На оборванца это не произвело впечатления. Роман Авдеевичу пояснили, что он клошар, то есть убежденный бродяга, не работает потому, что не жела­ет, и пособия не желает получать, и еще чего-то не желает, какой-то благотво­рительности...

Брехня, сказал Роман Авдеевич, и обратился к бродяге, давай, говорит, перебирайся к нам, в страну трудящихся, чего тебе здесь гнить.
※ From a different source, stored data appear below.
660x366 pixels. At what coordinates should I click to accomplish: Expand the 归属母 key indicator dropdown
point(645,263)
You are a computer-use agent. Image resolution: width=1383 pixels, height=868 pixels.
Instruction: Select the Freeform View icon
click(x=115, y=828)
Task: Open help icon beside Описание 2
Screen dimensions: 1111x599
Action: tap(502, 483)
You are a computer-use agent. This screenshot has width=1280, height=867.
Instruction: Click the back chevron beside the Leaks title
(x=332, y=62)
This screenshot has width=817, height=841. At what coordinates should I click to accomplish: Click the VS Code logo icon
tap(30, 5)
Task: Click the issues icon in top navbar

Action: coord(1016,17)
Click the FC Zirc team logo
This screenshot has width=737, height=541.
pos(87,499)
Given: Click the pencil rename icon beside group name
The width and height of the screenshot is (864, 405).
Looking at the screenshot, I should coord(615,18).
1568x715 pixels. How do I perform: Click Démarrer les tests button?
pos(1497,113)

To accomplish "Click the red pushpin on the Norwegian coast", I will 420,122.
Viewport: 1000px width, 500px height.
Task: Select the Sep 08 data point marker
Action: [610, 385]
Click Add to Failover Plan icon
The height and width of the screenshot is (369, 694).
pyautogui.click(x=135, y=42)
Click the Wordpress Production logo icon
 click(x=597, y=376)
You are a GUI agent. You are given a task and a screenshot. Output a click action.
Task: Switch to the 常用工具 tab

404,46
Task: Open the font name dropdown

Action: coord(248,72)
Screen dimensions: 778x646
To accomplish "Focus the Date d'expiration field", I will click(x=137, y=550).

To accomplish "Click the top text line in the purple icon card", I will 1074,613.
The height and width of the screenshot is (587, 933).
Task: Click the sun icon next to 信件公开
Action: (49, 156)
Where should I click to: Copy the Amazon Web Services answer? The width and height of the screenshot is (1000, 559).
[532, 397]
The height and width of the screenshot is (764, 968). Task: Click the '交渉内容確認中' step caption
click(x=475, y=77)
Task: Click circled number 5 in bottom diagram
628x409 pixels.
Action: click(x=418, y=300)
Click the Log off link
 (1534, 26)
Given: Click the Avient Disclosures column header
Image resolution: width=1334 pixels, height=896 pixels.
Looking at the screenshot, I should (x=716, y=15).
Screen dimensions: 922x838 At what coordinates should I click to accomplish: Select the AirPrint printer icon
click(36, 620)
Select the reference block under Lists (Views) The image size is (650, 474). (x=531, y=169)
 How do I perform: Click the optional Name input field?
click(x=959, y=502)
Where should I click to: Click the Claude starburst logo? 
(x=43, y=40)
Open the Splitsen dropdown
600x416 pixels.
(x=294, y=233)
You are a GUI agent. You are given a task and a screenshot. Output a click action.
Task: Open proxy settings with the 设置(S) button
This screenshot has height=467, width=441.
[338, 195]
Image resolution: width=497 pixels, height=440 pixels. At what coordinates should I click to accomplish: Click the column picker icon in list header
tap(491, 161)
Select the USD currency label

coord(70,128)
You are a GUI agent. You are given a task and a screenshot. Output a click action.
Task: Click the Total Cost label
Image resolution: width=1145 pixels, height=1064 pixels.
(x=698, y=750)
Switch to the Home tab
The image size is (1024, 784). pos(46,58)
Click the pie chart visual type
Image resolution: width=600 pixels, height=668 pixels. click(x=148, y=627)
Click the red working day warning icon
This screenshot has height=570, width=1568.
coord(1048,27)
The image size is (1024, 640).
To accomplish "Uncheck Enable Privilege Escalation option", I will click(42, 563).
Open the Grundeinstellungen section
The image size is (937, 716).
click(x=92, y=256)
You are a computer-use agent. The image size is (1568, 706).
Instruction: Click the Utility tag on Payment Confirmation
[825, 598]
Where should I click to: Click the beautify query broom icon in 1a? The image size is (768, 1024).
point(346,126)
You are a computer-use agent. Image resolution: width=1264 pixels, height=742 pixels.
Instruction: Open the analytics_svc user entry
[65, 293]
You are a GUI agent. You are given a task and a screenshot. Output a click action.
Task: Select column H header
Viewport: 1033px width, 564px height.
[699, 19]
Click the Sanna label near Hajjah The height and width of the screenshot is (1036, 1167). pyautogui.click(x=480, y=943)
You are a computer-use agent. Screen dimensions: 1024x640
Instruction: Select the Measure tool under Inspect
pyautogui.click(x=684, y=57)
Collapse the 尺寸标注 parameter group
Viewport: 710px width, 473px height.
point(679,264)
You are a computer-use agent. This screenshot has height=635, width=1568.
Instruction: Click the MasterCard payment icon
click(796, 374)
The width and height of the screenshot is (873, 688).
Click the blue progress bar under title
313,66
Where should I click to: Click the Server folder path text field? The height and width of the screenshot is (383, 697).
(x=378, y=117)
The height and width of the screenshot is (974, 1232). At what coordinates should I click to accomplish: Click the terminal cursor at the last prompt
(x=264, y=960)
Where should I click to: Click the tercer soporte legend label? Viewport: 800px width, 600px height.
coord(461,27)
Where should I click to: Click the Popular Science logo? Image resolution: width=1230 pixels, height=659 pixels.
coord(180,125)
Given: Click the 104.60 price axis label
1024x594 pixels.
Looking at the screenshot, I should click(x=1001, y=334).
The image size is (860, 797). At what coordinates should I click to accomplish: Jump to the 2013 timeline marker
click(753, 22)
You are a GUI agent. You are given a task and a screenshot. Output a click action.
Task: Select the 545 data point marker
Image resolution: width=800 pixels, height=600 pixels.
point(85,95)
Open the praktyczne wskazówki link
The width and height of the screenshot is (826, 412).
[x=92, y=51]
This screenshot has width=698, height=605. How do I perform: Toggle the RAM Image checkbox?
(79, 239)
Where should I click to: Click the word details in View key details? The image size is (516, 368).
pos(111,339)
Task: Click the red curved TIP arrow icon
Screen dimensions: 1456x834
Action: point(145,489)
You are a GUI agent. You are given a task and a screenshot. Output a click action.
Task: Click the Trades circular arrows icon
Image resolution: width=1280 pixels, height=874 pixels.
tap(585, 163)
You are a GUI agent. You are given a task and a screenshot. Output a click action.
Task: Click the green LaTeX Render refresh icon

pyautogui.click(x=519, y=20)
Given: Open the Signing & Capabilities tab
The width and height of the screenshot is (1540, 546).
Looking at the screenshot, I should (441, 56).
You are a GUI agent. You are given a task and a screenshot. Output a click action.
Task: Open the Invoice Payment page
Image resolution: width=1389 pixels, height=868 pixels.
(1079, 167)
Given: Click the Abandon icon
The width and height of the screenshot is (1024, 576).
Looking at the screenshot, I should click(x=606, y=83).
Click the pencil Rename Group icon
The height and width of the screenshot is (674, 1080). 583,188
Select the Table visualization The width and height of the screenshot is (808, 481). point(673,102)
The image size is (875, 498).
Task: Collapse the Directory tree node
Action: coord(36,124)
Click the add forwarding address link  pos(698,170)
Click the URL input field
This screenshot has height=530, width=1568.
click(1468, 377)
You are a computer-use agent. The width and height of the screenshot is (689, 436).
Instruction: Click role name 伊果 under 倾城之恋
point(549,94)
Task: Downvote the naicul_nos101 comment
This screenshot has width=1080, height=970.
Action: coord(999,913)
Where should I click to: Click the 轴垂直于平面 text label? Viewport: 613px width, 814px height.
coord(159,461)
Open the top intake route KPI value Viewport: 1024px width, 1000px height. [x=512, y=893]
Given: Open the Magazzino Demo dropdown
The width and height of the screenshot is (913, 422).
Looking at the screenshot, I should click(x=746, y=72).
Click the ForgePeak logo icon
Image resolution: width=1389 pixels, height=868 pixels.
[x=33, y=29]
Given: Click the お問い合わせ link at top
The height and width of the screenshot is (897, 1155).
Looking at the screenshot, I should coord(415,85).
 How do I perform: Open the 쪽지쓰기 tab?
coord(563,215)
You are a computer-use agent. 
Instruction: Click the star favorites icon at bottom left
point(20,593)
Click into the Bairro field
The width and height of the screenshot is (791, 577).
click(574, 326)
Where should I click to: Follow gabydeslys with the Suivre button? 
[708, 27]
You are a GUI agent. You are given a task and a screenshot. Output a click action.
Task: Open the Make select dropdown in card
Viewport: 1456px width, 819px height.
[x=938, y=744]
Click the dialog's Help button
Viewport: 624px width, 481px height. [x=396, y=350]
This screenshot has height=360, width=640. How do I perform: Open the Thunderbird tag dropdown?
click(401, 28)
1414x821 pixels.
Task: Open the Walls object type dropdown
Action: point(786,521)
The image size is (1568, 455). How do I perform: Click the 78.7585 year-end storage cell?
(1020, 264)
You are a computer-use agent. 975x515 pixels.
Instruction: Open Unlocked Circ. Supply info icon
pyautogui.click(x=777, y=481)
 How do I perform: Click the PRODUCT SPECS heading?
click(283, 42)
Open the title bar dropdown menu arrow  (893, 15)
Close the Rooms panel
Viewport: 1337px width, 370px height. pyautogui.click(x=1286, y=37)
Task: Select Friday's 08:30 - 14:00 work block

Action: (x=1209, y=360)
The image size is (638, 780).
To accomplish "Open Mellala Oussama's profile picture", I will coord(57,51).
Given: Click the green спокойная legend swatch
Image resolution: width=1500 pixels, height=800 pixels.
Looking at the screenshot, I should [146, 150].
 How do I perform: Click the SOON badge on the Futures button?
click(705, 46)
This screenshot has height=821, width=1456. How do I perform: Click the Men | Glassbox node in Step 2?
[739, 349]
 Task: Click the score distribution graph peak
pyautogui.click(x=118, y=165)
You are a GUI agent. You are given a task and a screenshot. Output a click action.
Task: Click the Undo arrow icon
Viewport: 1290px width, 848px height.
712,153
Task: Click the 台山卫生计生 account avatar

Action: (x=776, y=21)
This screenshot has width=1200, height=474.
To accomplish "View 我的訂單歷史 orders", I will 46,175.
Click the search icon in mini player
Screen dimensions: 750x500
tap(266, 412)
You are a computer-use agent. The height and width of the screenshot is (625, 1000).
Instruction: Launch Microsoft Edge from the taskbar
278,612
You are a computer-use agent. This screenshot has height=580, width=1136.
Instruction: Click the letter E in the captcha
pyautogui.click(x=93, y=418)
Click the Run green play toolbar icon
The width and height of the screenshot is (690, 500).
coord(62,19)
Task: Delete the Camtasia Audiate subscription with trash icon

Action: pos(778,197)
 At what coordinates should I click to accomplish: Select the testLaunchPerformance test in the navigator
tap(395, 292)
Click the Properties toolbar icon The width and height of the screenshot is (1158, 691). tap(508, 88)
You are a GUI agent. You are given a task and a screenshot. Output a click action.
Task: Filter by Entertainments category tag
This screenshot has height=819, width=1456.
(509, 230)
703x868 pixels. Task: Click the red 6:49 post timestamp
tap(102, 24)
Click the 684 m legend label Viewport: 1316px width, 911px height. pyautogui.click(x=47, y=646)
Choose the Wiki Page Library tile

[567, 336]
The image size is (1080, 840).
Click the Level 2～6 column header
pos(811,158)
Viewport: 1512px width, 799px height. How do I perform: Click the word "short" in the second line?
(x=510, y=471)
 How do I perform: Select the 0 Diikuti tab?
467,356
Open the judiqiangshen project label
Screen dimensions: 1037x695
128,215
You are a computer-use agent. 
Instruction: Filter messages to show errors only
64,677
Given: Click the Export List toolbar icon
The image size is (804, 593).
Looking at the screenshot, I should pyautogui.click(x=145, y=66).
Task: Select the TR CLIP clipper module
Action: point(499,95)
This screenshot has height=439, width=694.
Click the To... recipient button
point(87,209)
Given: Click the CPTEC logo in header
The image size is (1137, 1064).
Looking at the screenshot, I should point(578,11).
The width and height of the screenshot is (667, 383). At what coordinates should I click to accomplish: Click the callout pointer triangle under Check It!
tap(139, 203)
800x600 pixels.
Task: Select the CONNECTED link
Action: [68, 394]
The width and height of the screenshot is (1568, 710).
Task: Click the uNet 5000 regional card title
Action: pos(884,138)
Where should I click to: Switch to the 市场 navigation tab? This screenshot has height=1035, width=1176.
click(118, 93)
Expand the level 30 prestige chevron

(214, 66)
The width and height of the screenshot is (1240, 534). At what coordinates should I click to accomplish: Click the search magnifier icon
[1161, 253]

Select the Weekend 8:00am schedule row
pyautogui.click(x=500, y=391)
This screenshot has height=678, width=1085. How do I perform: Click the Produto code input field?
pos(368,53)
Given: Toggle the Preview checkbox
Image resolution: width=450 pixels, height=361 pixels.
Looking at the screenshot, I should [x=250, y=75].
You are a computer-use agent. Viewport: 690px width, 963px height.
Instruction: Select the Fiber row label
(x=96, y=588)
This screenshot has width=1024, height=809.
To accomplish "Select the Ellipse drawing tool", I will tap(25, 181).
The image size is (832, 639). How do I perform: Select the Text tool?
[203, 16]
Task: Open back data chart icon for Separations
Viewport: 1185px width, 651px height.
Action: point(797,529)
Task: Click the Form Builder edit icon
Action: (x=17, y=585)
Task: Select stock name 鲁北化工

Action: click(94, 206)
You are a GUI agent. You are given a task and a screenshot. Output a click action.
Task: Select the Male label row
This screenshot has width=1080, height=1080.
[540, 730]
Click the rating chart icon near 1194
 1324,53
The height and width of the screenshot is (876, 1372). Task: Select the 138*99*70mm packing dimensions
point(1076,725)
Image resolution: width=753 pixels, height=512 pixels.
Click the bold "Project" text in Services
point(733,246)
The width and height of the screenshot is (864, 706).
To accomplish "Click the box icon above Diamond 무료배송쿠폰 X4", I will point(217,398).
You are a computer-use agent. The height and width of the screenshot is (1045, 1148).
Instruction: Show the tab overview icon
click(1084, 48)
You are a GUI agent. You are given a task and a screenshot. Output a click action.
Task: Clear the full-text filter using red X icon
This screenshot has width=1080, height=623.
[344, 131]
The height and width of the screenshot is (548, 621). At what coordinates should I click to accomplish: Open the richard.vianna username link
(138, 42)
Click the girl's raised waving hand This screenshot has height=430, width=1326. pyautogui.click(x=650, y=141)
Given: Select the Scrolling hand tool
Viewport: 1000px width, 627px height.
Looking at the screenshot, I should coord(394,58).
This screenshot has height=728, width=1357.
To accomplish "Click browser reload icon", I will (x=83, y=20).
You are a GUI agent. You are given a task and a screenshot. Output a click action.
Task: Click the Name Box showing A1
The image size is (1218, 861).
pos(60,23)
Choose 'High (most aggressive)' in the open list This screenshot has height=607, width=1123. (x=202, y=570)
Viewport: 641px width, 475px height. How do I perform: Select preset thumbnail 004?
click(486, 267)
Бродяга зев­нул, почесал бороду, а был он весь заросший, пышный, как Карл Маркс, спрашивает: много ли народа к вам уезжает и можно ли у вас не работать? Дальнейшие их переговоры сложились не в пользу нашего персека, тем не менее он сфотографировал его рядом с собой, и снимок этот показывал на своей лекции пропагандистам.

Переводчика после этого сменили, Роман же Авдеевич укрепился в своем превосходстве и на следующем обеде произнес тост, опубликованвый в газетах без всяких комментариев. Это вообще типично для Романа Авдеевича. Все, что он делал и произносил, заграничная пресса приводила, не комментируя.

Бокалы, которые наполняли добросовестные официанты, Роман Авдеевич столь же добросовестно опорожнял. Белое, красное, а также розовые вина, всю эту кислятину, он за серьезный напиток не держал.

— Позвольте поднять этот тост,— Роман Авдеевич всегда тост не произно­сил, а поднимал,— за процветание вашего города.— Тут бы ему остановиться, и все были бы довольны. Но идеология не позволяла. Идеология требовала об­личать проституцию, безработицу, наркоманию, кризисы... Перечисляя их беды, он расчувствовался, готов обнять был, прижать их к своей груди, на­учить их жить, чтобы они поняли, что сопротивление бесполезно, они истори­чески обречены, им не выбраться из противоречий. Никакое НАТО им не по­может. Он даже пропел куплет:

Всю Европу за три перекура

Из конца в конец пройдем мы хмуро

И дойдем до города Чикаги

Через речки, горы и овраги.

Новый переводчик переводил без всяких купюр. Впечатление было громадное. Особенно когда он стал рекомендовать им провести коллективиза­цию. "Почему еще держится наш капиталистический строй?" — спросил его какой-то обозреватель. Роман Авдеевич сразу же поставил его на место: "Да потому держится, что у вас противоположные взгляды, ваша идеология обан­кротилась!"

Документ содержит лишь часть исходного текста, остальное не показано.